### Excerpt provided
Former Cramps drummer Nick Knox has died, according to friends and musicians he’s played with, including John D Morton, Miriam Linna and Kid Congo Powers.
Knox, born Nicholas Stephanoff, was a longtime member of the Cramps from 1977 to 1991 and contributed to the band’s first four studio albums: Songs the Lord Taught Us, Psychedelic Jungle, A Date With Elvis and Stay Sick. Prior to his run in the Cramps, he was a member of the Electric Eels.
“My friend Nick Knox shuffled off the mortal coil last night,” Morton, of the Electric Eels, wrote on Twitter Friday (June 15). He went on to explain the photo he chose to post: “I saw a self portrait of the artist Tseng Kwong Chi in front of the Eiffel Tower except his figure had been cut out. It was explained to me as a custom of remembering the dead by removing them from photos.
My friend Nick Knox shuffled off the mortal coil last night. I saw a self portrait of the artist Tseng Kwong Chi in front of the Eiffel Tower except his figure had been cut out. It was explained to me as a custom of remembering the dead by removing them from photos. pic.twitter.com/wr6ZD3iYZ6
— John D Morton (@Styrenes) June 15, 2018
Linna, who was the Cramps’ drummer before Knox took over, wrote on Friday that she had a friendship with Knox that pre-dated the group’s history.

### Dataset excerpts
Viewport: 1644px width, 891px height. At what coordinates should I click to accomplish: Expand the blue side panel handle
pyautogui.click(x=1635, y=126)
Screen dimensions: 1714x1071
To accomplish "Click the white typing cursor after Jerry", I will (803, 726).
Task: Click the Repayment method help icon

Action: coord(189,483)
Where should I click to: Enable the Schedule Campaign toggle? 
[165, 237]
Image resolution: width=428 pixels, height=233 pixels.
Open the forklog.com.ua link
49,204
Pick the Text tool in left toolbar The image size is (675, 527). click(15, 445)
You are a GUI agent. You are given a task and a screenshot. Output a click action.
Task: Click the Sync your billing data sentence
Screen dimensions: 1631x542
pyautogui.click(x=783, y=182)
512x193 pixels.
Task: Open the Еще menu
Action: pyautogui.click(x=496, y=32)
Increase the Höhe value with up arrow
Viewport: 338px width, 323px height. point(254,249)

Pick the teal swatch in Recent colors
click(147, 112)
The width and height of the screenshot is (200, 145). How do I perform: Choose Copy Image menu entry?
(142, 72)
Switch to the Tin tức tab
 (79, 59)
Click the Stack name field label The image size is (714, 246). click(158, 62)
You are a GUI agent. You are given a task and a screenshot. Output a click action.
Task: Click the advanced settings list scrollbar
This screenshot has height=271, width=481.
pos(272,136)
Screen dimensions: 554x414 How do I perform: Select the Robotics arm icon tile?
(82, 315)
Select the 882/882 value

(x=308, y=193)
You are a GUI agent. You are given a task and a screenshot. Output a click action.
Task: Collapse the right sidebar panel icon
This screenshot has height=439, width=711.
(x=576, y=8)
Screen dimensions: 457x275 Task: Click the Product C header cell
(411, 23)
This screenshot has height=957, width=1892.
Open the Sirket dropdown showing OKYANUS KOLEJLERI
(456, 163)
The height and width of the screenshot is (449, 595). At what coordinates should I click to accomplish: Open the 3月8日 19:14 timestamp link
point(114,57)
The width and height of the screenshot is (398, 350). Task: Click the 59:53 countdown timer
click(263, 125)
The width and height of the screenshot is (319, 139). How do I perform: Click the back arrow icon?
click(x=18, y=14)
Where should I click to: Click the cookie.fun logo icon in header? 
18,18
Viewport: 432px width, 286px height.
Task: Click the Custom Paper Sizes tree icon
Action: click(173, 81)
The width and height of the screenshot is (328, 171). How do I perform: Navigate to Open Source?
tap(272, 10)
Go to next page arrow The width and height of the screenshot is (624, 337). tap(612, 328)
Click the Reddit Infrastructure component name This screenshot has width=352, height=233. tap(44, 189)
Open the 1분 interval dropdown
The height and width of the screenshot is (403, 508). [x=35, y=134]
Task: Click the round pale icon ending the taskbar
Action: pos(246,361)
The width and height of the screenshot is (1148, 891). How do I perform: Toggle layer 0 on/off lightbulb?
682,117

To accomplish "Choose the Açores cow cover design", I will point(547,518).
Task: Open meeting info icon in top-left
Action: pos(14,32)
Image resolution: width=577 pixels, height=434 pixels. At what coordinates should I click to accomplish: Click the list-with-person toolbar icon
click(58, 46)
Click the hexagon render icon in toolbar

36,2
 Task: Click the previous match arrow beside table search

### Complete the following
**1.** List the Cramps studio albums that the article on Nick Knox's death says he contributed to.
**2.** Write out the passage of the article on Nick Knox's death starting at "Former Cramps drummer" and ending at "the Electric Eels.".

### Completed exercise
**1.**
Songs the Lord Taught Us
Psychedelic Jungle
A Date With Elvis
Stay Sick

**2.**
Former Cramps drummer Nick Knox has died, according to friends and musicians he’s played with, including John D Morton, Miriam Linna and Kid Congo Powers.
Knox, born Nicholas Stephanoff, was a longtime member of the Cramps from 1977 to 1991 and contributed to the band’s first four studio albums: Songs the Lord Taught Us, Psychedelic Jungle, A Date With Elvis and Stay Sick. Prior to his run in the Cramps, he was a member of the Electric Eels.